Avant de relater l'événement d'octobre, un peu d'histoire s'impose :  la construction de l’Eglise Saint-Roch eut lieu, pour l’essentiel, en quatre années : de mars 1514 à octobre 1518, avec une extension entre 1550 et 1555 (chœur et chapelles latérales). Selon les historiens locaux, l'église de Triel-sur-Seine était le point d'ancrage de la foi catholique à l'époque. Avec l'extension démographique et ses particularités, les chantelouvais avant demandé et obtenu le droit de bâtir leur église. Cette construction s'inscrivait dans un contexte récurrent d’épidémies de peste et marquait le souhait des populations locales de se mettre sous la protection de saint Roch, "protecteur des malades des animaux et des maladies contagieuses". C'est ainsi que de nombreux pèlerinages'organisèrent ensuite dans la région au nord de la Seine, en aval de Paris.

Lieu de prière et de mémoire

L'édifice fut érigé selon une organisation traditionnelle et harmonieuse avec un chœur orienté à l'est, une nef d'est en ouest et deux chapelles latérales, l'une au sud et l'autre au nord, le tout réalisant une croix latine. A cela s'est ajouté un majestueux clocher porche quadrangulaire de 32 mètres de hauteur, répertorié au patrimoine du Vexin français. S’agissant des aménagements intérieurs, soulignons la présence d’un beau retable édifié en fond de chœur avec un ouvrage sculpté où Dieu le Père trône dans sa partie haute, deux niches, l'une avec la statue de saint Roch, l'autre la statue de saint Sébastien et, en son centre, un tableau représentant l’Assomption de la Vierge. Enfin, plusieurs vitraux entourent le retable dont les plus proches représentent, dans leurs médaillons, des scènes de la vie de saint Roch.

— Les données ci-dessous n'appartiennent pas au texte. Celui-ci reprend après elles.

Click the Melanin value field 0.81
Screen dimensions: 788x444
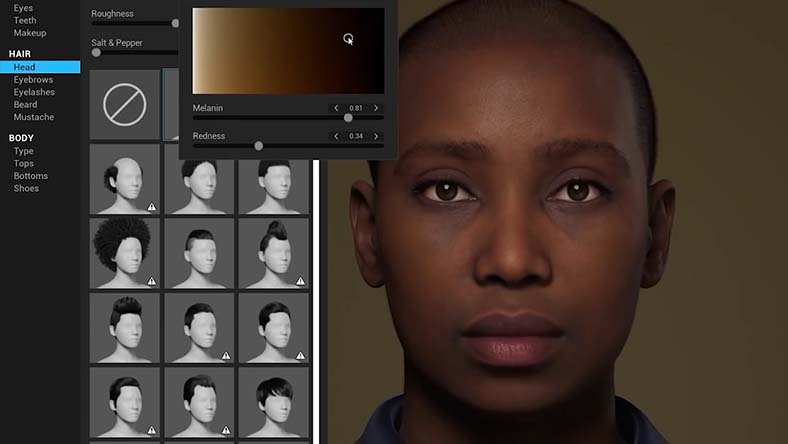pyautogui.click(x=356, y=108)
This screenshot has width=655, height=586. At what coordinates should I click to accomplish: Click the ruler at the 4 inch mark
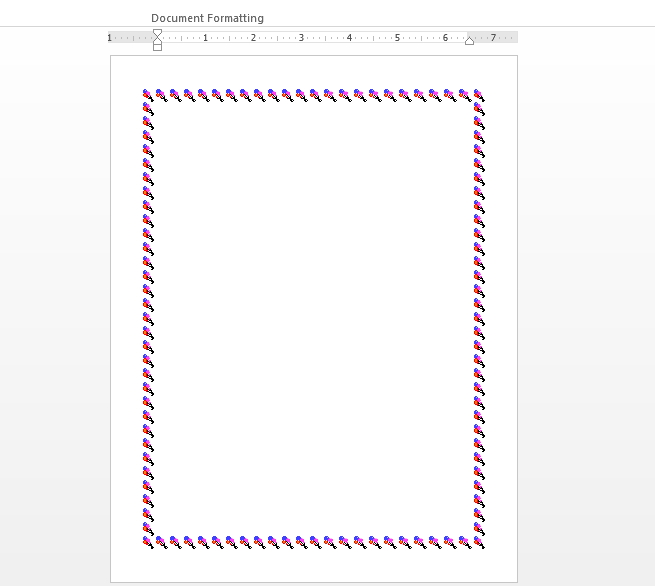[349, 38]
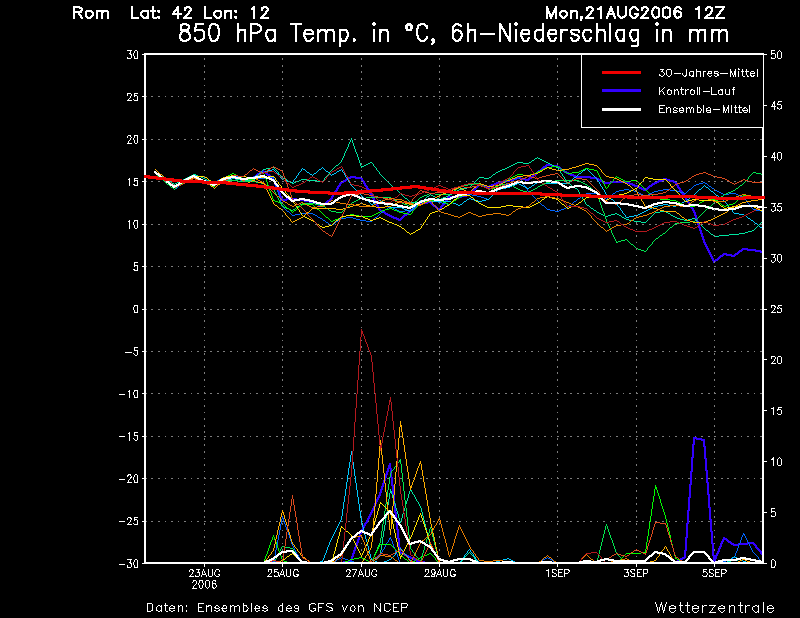
Task: Click the 29AUG x-axis label
Action: [x=440, y=573]
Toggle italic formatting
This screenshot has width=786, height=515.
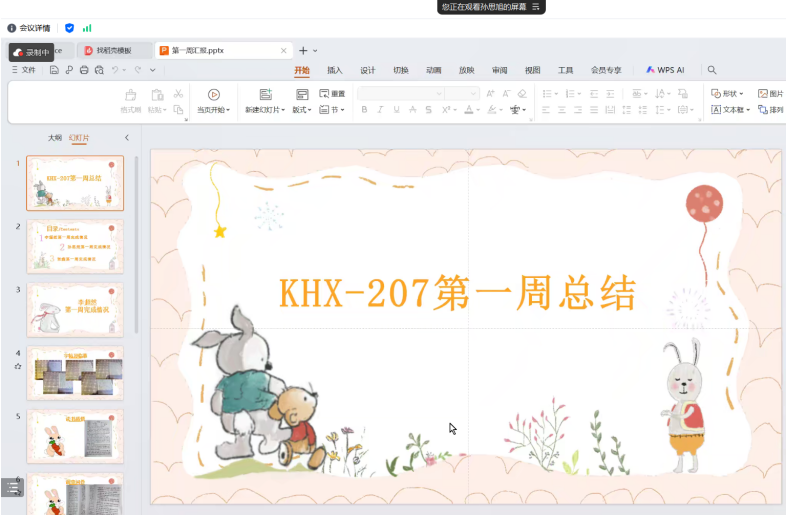[x=381, y=110]
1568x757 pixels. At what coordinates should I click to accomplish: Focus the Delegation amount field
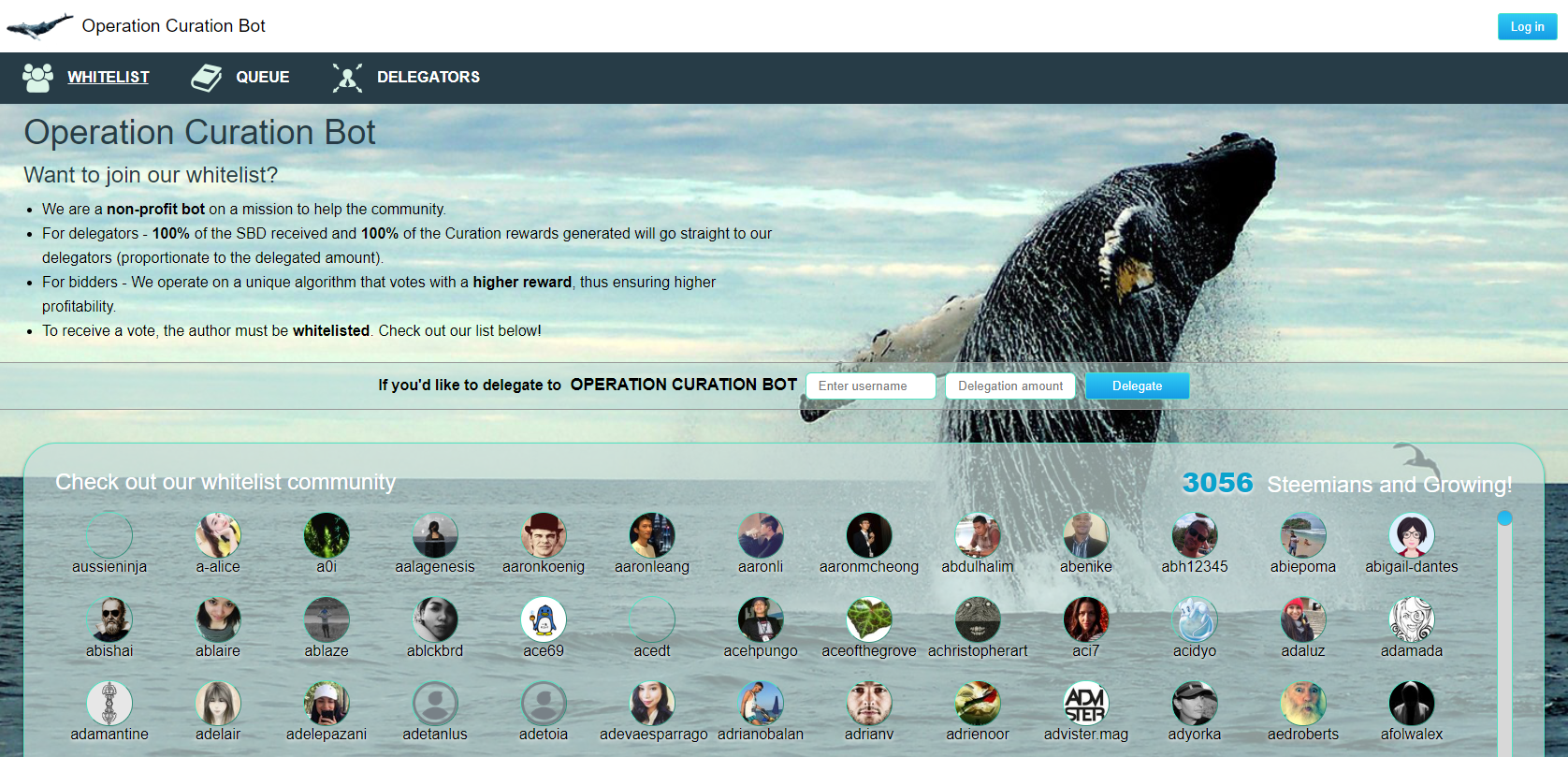point(1010,386)
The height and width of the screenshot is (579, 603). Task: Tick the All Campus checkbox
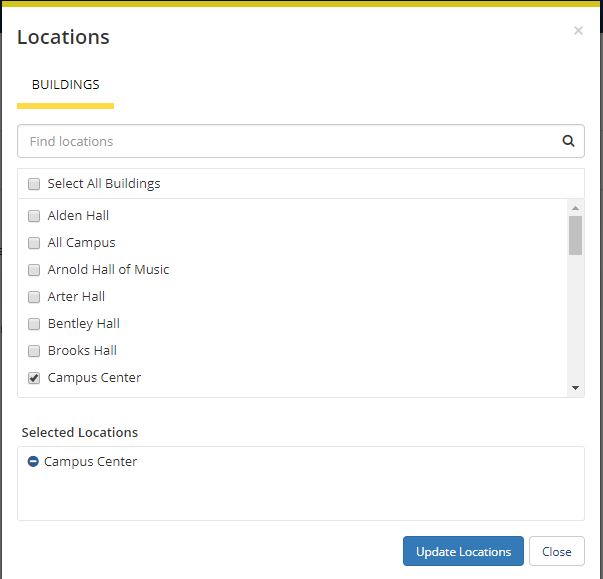tap(34, 243)
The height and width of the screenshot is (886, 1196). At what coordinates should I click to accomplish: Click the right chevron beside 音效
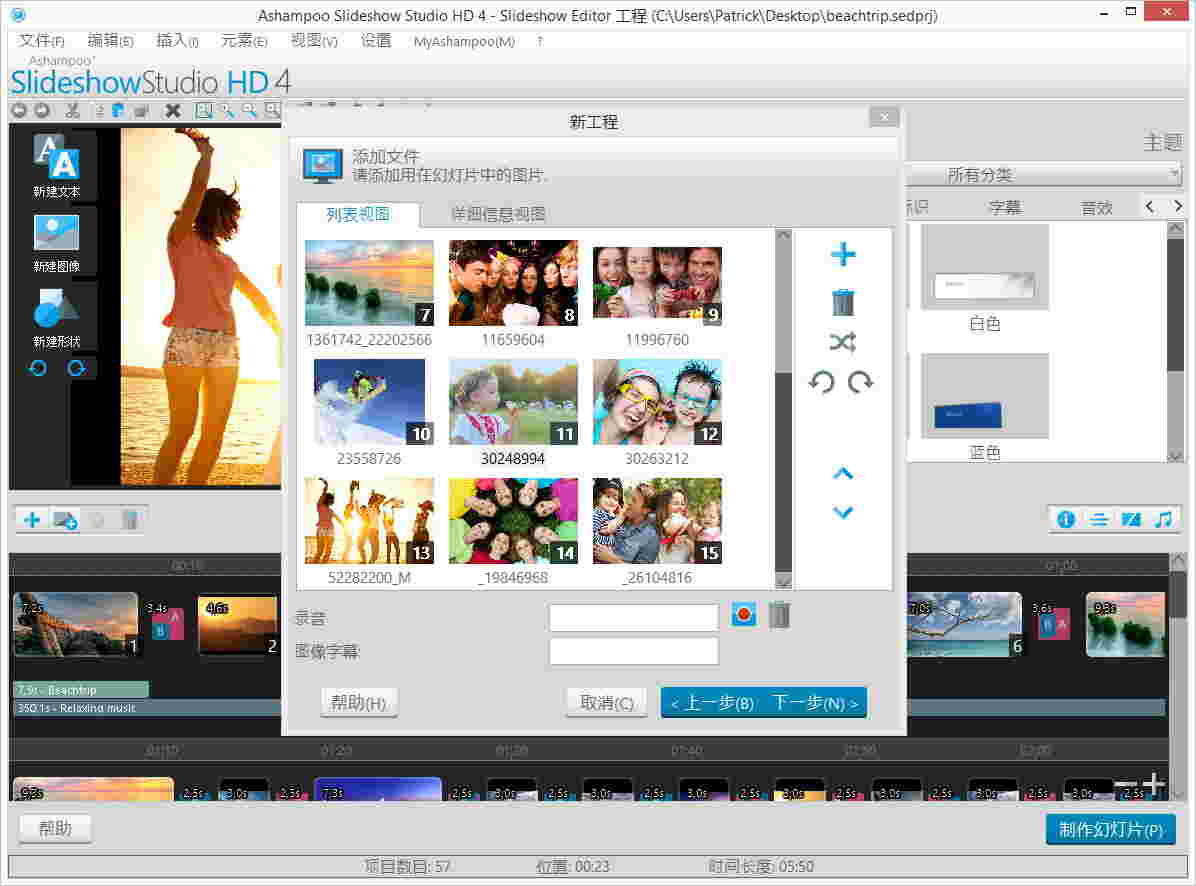[x=1177, y=205]
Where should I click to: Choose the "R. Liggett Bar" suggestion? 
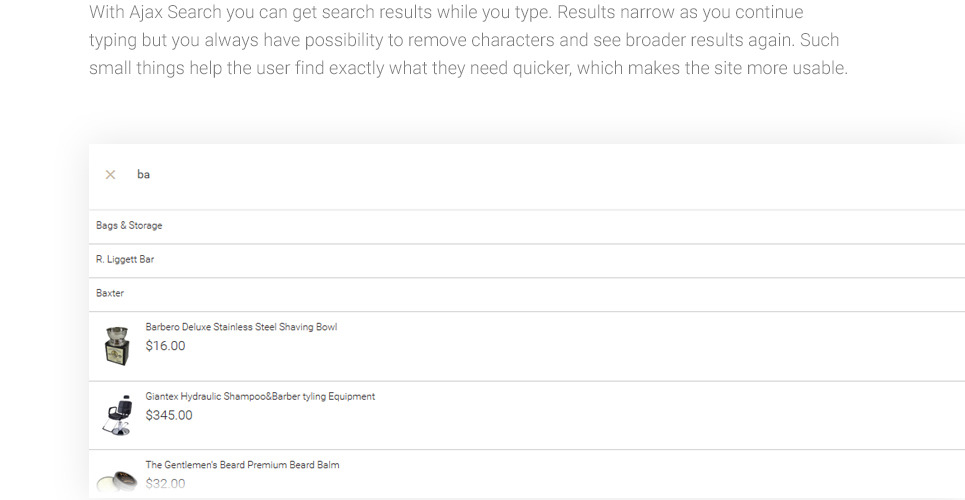[x=125, y=260]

Au fil du temps, l'église Saint-Roch a évolué au rythme des restaurations, des dégradations et d'autres transformations. Elle présente ainsi, en ce début de XXIe siècle une image modifiée par rapport à celle qu'elle a montrée au fil des 5 siècles passés, tout en conservant son identité première. Comme l'a souligné Maurice Bruyat, un bénévole de l'église, pendant la visite effectuée le 17 octobre, cet édifice est simple (avec ses vitraux) mais il symbolise l'ancrage de la foi dans le territoire du nord des Yvelines. Pendant la grande. Heureusement, le syndicat agricole de Chanteloup-les-Vignes, issu de l'association des cultivateurs vignerons, créé en 1887, a décidé de participer financièrement à la restauration de l'église. C'est une preuve que cet édifice compte dans la mémoire des chantelouvais.

Un anniversaire émouvant

Pour Philippe Potier, un des prêtres de l'église, c'était un anniversaire réussi car tout s'est déroulé comme prévu,  notamment trois événements phares : les visites de l'église entre les 14 et 19 octobre, le spectacle son et lumière le 20 octobre, et la messe solennelle, le 21 octobre, présidée par Monseigneur Eric Aumonier. Environ 300 personnes se sont déplacées pour le spectacle son et lumière et l'église était pleine pour la messe du 21 octobre avec tous les représentants de la vie locale (notamment Mme la députée Michèle de Vaucouleurs, Mme la maire et conseillère départementale Catherine Arenou). C'était émouvant, selon M. Potier et cela dénote un vrai attachement de ce lieu de prière et de rassemblement culturel. 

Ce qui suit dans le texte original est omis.